Five years after the last American soldier left Vietnam,
the issue of wartime trauma was still not on anybody’s agenda. Finally, in the
Countway Library at Harvard Medical School, I discovered The Traumatic
Neuroses of War, which had been published in 1941 by a psychiatrist named
Abram Kardiner. It described Kardiner’s observations of World War I veterans
and had been released in anticipation of the flood of shell-shocked soldiers
expected to be casualties of World War II.1
Kardiner reported the same phenomena I was seeing: After the war his
patients were overtaken by a sense of futility; they became withdrawn and
detached, even if they had functioned well before.

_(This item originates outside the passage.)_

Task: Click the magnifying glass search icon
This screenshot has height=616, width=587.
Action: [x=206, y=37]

What Kardiner called
“traumatic neuroses,” today we call posttraumatic stress disorder—PTSD.
Kardiner noted that sufferers from traumatic neuroses develop a chronic
vigilance for and sensitivity to threat. His summation especially caught my eye:
“The nucleus of the neurosis is a physioneurosis.”2 In other words, posttraumatic
stress isn’t “all in one’s head,” as some people supposed, but has a physiological
basis. Kardiner understood even then that the symptoms have their origin in the
entire body’s response to the original trauma.

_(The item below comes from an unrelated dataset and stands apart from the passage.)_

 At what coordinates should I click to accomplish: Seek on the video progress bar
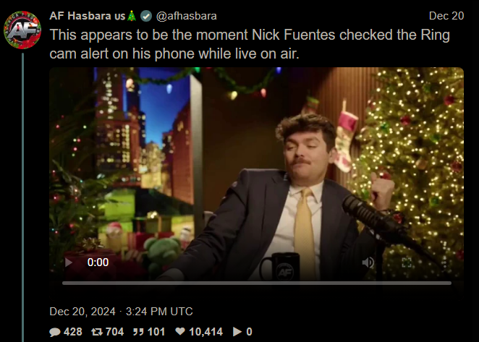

Kardiner’s description corroborated my own observations, which was
reassuring, but it provided me with little guidance on how to help the veterans.
The lack of literature on the topic was a handicap, but my great teacher, Elvin
Semrad, had taught us to be skeptical about textbooks. We had only one real
textbook, he said: our patients. We should trust only what we could learn from
them—and from our own experience. This sounds so simple, but even as Semrad
pushed us to rely upon self-knowledge, he also warned us how difficult that
process really is, since human beings are experts in wishful thinking and
obscuring the truth. I remember him saying: “The greatest sources of our
suffering are the lies we tell ourselves.” Working at the VA I soon discovered
how excruciating it can be to face reality. This was true both for my patients and
for myself.
We don’t really want to know what soldiers go through in combat. We do
not really want to know how many children are being molested and abused in our own society or how many couples—almost a third, as it turns out—engage in
violence at some point during their relationship. We want to think of families as
safe havens in a heartless world and of our own country as populated by
enlightened, civilized people. We prefer to believe that cruelty occurs only in
faraway places like Darfur or the Congo. It is hard enough for observers to bear
witness to pain. Is it any wonder, then, that the traumatized individuals
themselves cannot tolerate remembering it and that they often resort to using
drugs, alcohol, or self-mutilation to block out their unbearable knowledge?
The Body Keeps the Score by bessel Van Der Kolk
There are moments when, out of nowhere, my mother’s voice comes to me, “Just who do you think you are?” and I would remember I am nobody. I know nothing, can do nothing right, will never have anything to offer of value to anyone. For years, decades really, it was all I knew for certain about myself and I lived my life accordingly. When people treated me with disrespect or abused me saying words like “I’m doing this (or saying this) for your own good.” I knew they knew my horror and shame and only meant to help. But the abuse went on and I let it because I deserved no better.
It was a twisted way to live, think, feel but it was familiar.
As I write this page I feel remnants of that old tired thought and I say, “I am somebody. I can write this book.”
War is war and like millions of others who have not faced bombs, gunfire, or were forced to kill or be killed, I have battled endlessly onward merely to survive in the aftermath of my war. For victims of trauma there is only the reliving and the silence because nobody wants to hear.
I am grateful that PTSD is in the news, I am sorry so many soldiers had to suffer so much to bring it to light. They deserve better, and so do the rest of us with PTSD. When people say “Get over it,” the words are to soothe their own discomfort with the horror we have known, but it is an impossible task. It will never happen. What is happening is science, investigation, knowledge, and the application to my mind and body.
There is no difference where a person gets PTSD.